As one of a spectrum of activities, CEDA has worked on data Publication as a method of both adding value to some data, and rewarding the effort put into the production of quality datasets. As such, we see this activity as both a curation and a facilitation activity.

A range of more focused facilitation activities are carried out, from providing a computing platform suitable for big-data analytics (the Joint Analysis System, JASMIN), to working on distributed data analysis (EXARCH), and the acquisition of third party data to support science and impact (e.g. in the context of the facility for Climate and Environmental Monitoring from Space, CEMS).

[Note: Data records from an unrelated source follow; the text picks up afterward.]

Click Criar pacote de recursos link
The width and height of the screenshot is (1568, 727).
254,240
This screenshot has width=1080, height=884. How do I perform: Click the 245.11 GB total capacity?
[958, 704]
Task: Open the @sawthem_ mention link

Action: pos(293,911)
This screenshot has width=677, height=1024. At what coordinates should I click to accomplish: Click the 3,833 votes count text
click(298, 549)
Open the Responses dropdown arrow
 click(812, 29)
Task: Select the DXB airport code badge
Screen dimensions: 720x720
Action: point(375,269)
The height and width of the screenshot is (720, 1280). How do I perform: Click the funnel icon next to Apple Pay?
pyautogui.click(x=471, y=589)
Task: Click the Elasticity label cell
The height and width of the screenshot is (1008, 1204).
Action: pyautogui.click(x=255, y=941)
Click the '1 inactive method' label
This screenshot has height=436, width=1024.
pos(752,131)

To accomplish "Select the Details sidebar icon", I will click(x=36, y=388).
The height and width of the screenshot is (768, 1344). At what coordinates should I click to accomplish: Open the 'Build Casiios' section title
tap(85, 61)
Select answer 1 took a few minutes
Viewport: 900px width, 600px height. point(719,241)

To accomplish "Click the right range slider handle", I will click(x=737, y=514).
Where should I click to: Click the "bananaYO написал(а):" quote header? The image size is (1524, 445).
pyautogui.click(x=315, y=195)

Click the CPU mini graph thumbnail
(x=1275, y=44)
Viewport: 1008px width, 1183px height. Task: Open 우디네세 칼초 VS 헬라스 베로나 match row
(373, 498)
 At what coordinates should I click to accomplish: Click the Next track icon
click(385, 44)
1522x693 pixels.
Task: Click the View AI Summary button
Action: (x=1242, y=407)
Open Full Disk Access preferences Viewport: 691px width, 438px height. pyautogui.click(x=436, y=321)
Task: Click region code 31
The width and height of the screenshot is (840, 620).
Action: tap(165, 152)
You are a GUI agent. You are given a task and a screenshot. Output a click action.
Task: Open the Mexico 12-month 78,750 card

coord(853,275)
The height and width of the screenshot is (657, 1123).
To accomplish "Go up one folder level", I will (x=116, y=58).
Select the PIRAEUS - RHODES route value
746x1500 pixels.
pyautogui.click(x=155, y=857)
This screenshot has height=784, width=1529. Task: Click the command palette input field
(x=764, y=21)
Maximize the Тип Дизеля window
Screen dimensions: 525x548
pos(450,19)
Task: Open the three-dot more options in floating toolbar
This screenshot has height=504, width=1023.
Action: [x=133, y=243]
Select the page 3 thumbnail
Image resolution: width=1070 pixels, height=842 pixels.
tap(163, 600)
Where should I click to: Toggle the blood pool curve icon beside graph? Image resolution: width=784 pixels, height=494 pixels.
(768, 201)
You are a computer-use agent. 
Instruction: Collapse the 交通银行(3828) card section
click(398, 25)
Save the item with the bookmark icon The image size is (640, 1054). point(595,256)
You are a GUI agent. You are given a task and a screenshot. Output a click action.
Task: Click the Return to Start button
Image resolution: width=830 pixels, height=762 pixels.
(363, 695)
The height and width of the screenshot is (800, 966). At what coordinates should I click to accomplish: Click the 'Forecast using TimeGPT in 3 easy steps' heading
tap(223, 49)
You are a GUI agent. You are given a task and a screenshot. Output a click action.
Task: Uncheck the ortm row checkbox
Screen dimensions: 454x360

We conclude by confronting the view of Parsons and Fox (2013) that metaphors such as Data Publication, Big Iron, Science Support etc are limiting, and suggest the CEDA experience is that these sorts of activities can and do co-exist, much as they conclude they should. However, we also believe that within co-existing metaphors, production systems need to be limited in their scope, even if they are on a road to a more joined up infrastructure. We shouldn't confuse what we can do now with what we might want to do in the future.
Presenter 2: Clinton Foster, Geoscience Australia
Data stewardship – a fundamental part of the scientific method (Invited)
[Presentation file] | [ AGU Link]

Abstract. This paper emphasises the importance of data stewardship as a fundamental part of the scientific method, and the need to effect cultural change to ensure engagement by earth scientists. It is differentiated from the science of data stewardship per se. Earth System science generates vast quantities of data, and in the past, data analysis has been constrained by compute power, such that sub-sampling of data often provided the only way to reach an outcome. This is analogous to Kahneman’s System 1 heuristic, with its simplistic and often erroneous outcomes.

The development of HPC has liberated earth sciences such that the complexity and heterogeneity of natural systems can be utilised in modelling at any scale, global, or regional, or local; for example, movement of crustal fluids. Paradoxically, now that compute power is available, it is the stewardship of the data that is presenting the main challenges. There is a wide spectrum of issues: from effectively handling and accessing acquired data volumes [e.g. satellite feeds per day/hour]; through agreed taxonomy to effect machine to machine analyses; to idiosyncratic approaches by individual scientists. Except for the latter, most agree that data stewardship is essential. Indeed it is an essential part of the science workflow.

As science struggles to engage and inform on issues of community importance, such as shale gas and fraccing, all parties must have equal access to data used for decision making; without that, there will be no social licence to operate or indeed access to additional science funding (Heidorn, 2008).

The stewardship of scientific data is an essential part of the science process; but often it is regarded, wrongly, as entirely in the domain of data custodians or stewards. Geoscience Australia has developed a set of six principles that apply to all science activities within the agency:

- Relevance to Government

- Collaborative science

- Quality science

- Transparent science

- Communicated science

- Sustained science capability

Every principle includes data stewardship: this is to effect cultural change at both collective and individual levels to ensure that our science outcomes and technical advice are effective for the Government and community.
Presenter 3: Mark Parsons, Rensselaer Polytechnic Institute
Curation Roles in Theory and Practice (Invited)
[Presentation file] | [Additional Info.] | [ AGU Link]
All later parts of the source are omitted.